This research was directed towards weed emergence and
distribution patterns. Attempts were made to predict weed
emergence with the aid of a model. Data collected on the
population in the soil seedbank was utilized through an
examination of distribution patterns under different tillage
systems, and actual emergence numbers collected from the
same study areas. The comparison between the actual and
predicted emergence was analyzed to answer questions
relating seed populations and their distribution in the
soil.
Methods and Materials
General
The establishment of the field experiment in terms of
the methodology applied was discussed in Chapter II. The
experimental design of the study was a split-plot experiment
with a randomized complete block design. Main plots were
tillage systems, and the subplots were treatments of seed
dispersal. The focus of this comparison will be on the
correlation between the distribution of the synthetic seeds
due to the tillage systems implemented and the effects of
this distribution on seedling emergence. A review of
methods involving viable seed collection, synthetic seed
production, seed dispersal, seed recovery, and analysis may
be helpful (Chapter II). For simplicity, "Conventional


73
tillage" refers to moldboard plowing to a depth of 24 cm,
followed by two tillings to a depth of 7.5 cm with a tandem
disk; "Minimum tillage" refers to two tillings to a depth
of 7.5 cm with a tandem disk; and "No-tillage" refers to
direct seeding with no soil disturbance.
Soil samples were collected using the device described
in Chapter II, with 10 samples being extracted per subplot
from an area 1 X 3 m centrally located within the subplot.

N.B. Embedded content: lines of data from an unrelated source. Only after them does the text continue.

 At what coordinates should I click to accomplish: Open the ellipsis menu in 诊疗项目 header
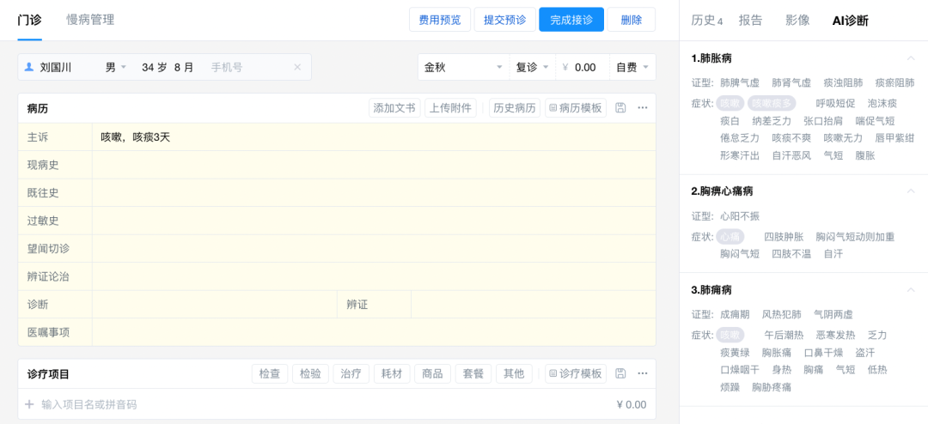pyautogui.click(x=642, y=374)
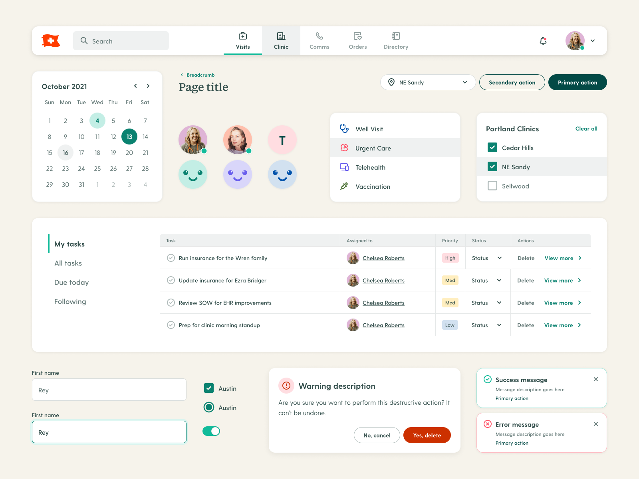
Task: Turn off the green toggle switch
Action: point(211,431)
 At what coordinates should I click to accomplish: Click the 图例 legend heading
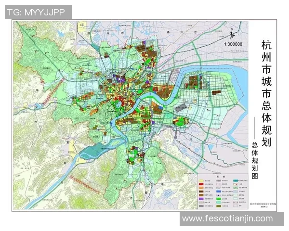tap(222, 177)
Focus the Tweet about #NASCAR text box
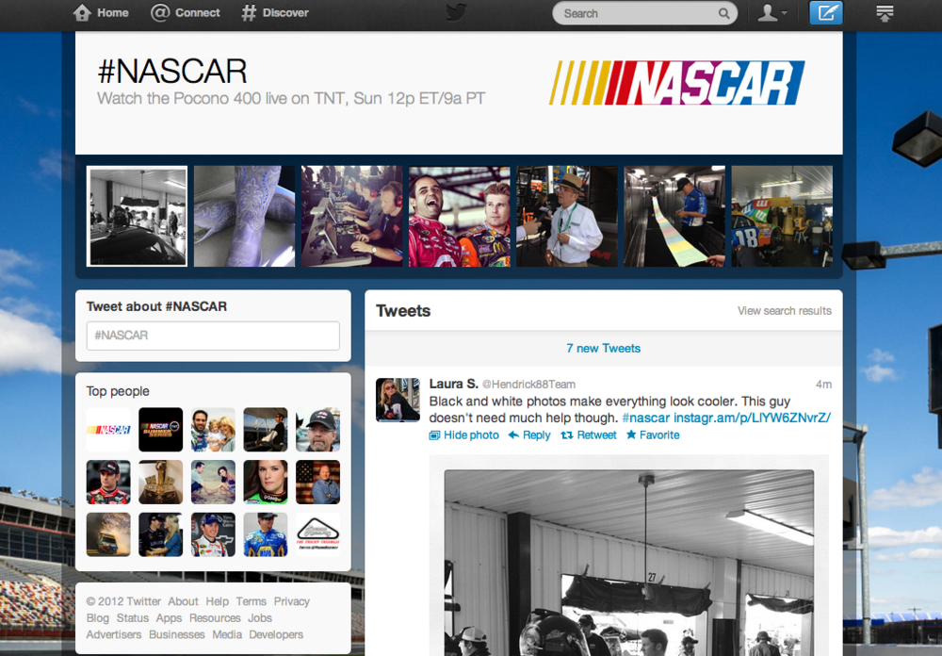942x656 pixels. click(x=213, y=336)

Both analysis methods discussed in Chapter II and Chapter
III were utilized in terms of synthetic seed recovery.
Seedling Emergence Counts
The population of sicklepod seedlings emerging
following the application of tillage treatments was obtained
by periodic counting of seedlings in a 1 X 3 m permanent
area within each subplot. All subplots receiving the viable
sicklepod seed dispersal treatments, which included either
1982 or 1983 viable seeds, were treated in this manner.
Counts were made until emergence had ceased in the subplots.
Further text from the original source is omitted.